ML India: Any other specific projects that you probably have in mind in this domain which you would want to talk about?

Vasudeva: IIIT-H is very strong in AI related stuff like multi agent systems, robotics, NLP, computer vision and cognitive sciences. One project deals with automatically coming up with commentary text from the videos. This program is supposed to improve itself over time so that it can analyse the changes in pattern. For instance, it will acknowledge the change in the technique and the style of a shot played by a particular cricketer. Also, multi-agent systems is another area in which every individual is trying to grab information and coordinate the decisions in the tasks that they are doing.

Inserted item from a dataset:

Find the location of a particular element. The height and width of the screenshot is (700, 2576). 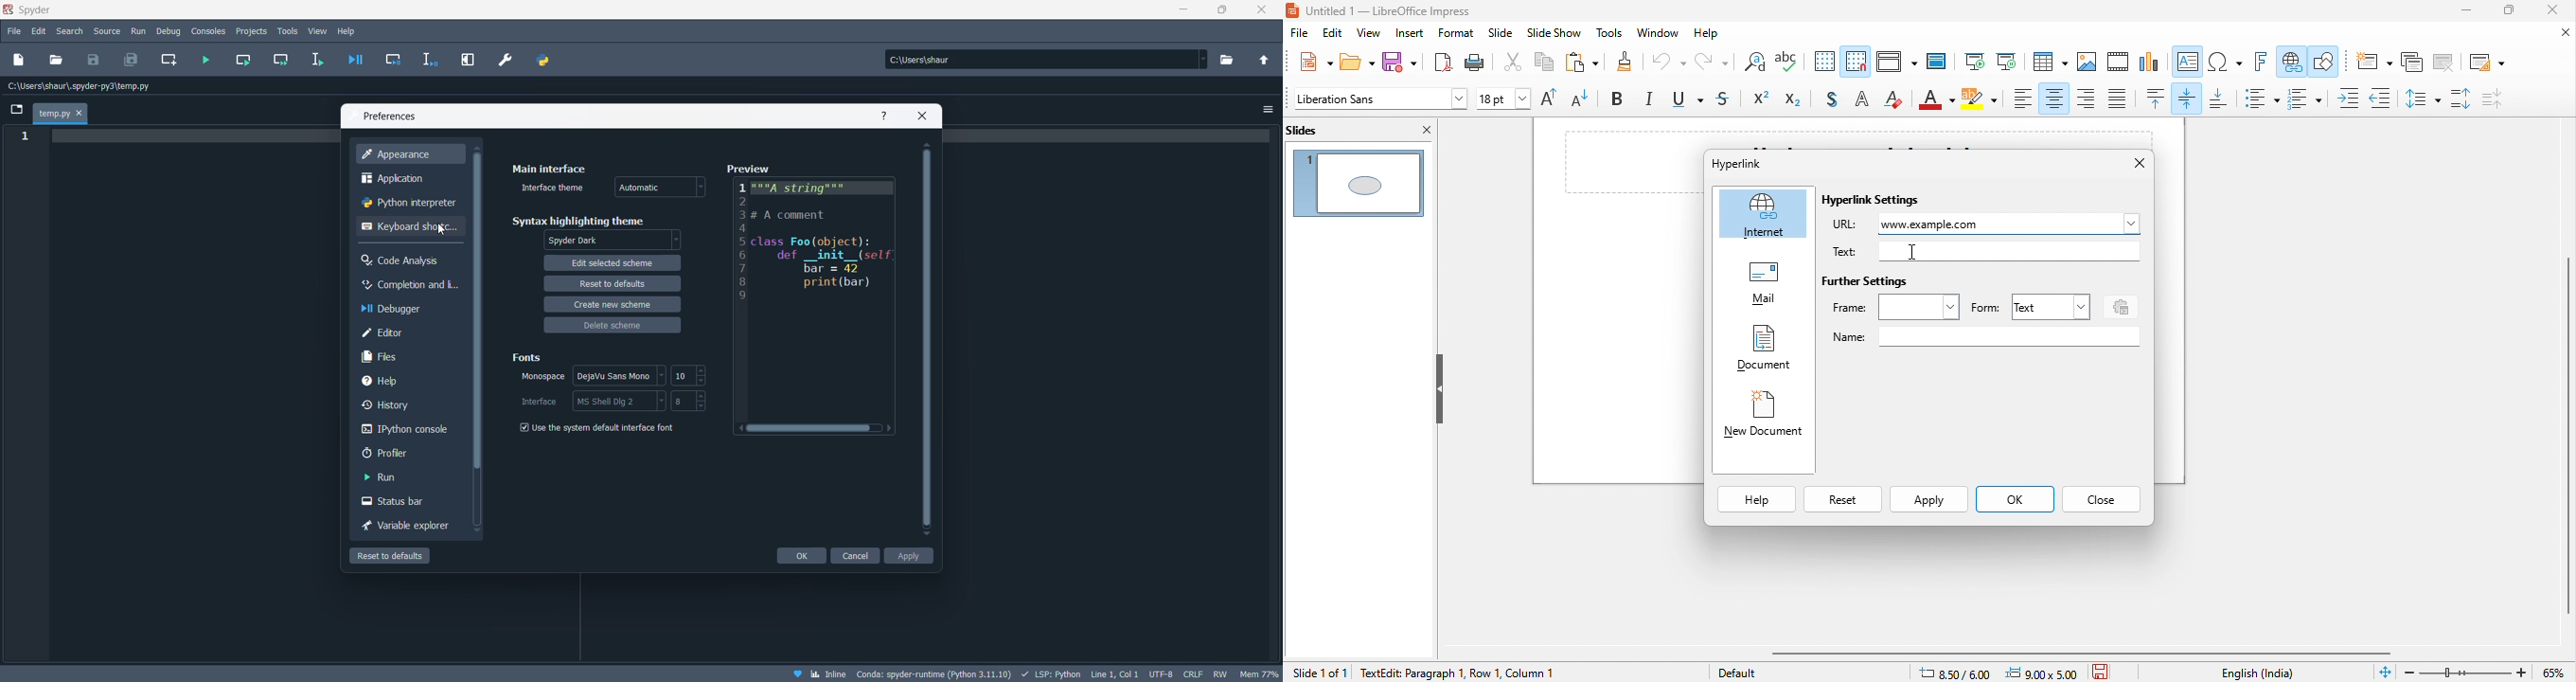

Infact, a recent development has been TCS setting up the Kohli Central Intelligence System (KCIS) for us, which is expected to exponentially increase the activities in further areas of AI.

We have really influential people on the advisory committee and they’re dreaming really big things. Through our research we want to be known as one of the top 25 institutions in the world making impact in AI and CS. This is our mission for 2025. We hope these kinds of activities will help us reach that goal.

ML India: Do you think there are any low hanging interventions that could be used to improve the ecosystem of ML in India?

Vasudeva: I was fortunate to be a founding members of iKDD, India Chapter of KDD, which runs Conference on Data Sciences (CoDS), India’s conference in machine learning, which is trying to push data science and instil the culture of ML research among the Indian audience. There are various communities which keep in sync and are helping each other. For example, NLP has ICON and database community has COMAD.

However, the set of people active in pushing forward these initiatives is very small. Given the size of our country and the need to push this idea forward, we need an increased participation in such initiatives. But compared to what the scenario was 5 years back, we have made good progress and I believe this will grow in the times to come.

[Top]

ML India: Any concluding comments?

Vasudeva: We’re in the middle of very exciting times. Data as a problem is definitely increasing, everyone is talking about it. I think we should be targeting towards smart data within the big data, which can be more meaningful and efficient in solving essential problems. A great environment for data science exists nonetheless, and students today have ample resources and platforms to pursue and demonstrate their work. They should leverage such opportunities and create the future, rather than following the future.

ML India: It was great talking you, Vasudeva. Thank you for your time and words. All the very best to you from ML-India!